1/4 cup Cooked Quinoa

1 Garlic Clove

Salt and Pepper to taste

PREPARATION

  • 1

    Preheat your oven to 425°F. Toss the chopped broccoli with 1/2 teaspoon olive oil, a pinch of salt and pepper, and spread on a baking sheet. Roast for about 12-15 minutes until tender and slightly charred.

  • 2

    Meanwhile, bring a small pot of water to a boil and steam the cauliflower florets (or cook in a small amount of water) until very tender, about 8-10 minutes. Once tender, blend or mash the cauliflower with a garlic clove, 1 teaspoon olive oil, salt, and pepper until smooth.

  • 3

    Lightly pat the salmon dry. Season with salt and pepper. Heat a non-stick pan over medium-high heat. Add the salmon and sear each side for about 3-4 minutes until a golden crust forms.
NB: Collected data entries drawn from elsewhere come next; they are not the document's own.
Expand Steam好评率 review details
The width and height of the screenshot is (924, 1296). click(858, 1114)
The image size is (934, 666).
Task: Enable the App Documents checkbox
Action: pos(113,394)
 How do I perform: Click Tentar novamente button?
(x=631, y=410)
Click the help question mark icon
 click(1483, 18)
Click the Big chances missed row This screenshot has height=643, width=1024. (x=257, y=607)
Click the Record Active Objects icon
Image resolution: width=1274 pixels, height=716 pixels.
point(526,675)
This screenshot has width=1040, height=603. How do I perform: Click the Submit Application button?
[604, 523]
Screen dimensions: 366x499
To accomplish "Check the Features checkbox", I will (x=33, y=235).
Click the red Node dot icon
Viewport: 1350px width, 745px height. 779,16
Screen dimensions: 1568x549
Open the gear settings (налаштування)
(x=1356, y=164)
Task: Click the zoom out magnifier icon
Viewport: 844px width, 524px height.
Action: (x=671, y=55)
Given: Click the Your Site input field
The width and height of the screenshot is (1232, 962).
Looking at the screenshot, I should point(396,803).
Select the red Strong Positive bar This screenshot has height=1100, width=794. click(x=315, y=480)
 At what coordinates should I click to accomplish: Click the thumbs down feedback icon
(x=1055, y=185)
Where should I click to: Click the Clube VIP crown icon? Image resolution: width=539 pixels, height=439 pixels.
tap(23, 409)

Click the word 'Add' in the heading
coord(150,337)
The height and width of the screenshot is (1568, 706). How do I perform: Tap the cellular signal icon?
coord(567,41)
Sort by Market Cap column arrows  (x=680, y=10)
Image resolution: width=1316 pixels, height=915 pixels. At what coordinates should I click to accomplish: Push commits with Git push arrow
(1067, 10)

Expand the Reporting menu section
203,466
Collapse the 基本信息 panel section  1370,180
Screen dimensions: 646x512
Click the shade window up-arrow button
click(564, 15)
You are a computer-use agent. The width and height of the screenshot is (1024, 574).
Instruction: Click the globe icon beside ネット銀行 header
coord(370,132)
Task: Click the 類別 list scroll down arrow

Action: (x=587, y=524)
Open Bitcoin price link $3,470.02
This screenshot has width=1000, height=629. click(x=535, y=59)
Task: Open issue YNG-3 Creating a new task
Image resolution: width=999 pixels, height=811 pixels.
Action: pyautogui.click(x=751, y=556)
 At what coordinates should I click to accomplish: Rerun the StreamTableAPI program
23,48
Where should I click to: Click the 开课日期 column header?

In the last minute, drizzle 1/2 tablespoon olive oil over the salmon for extra flavor.

  • 4

    Warm the 1/4 cup of cooked quinoa according to package instructions if needed.

  • 5

    Plate the seared salmon alongside the roasted broccoli, a serving of garlic cauliflower mash, and a small portion of quinoa. Serve immediately and enjoy your balanced, nutritious dinner.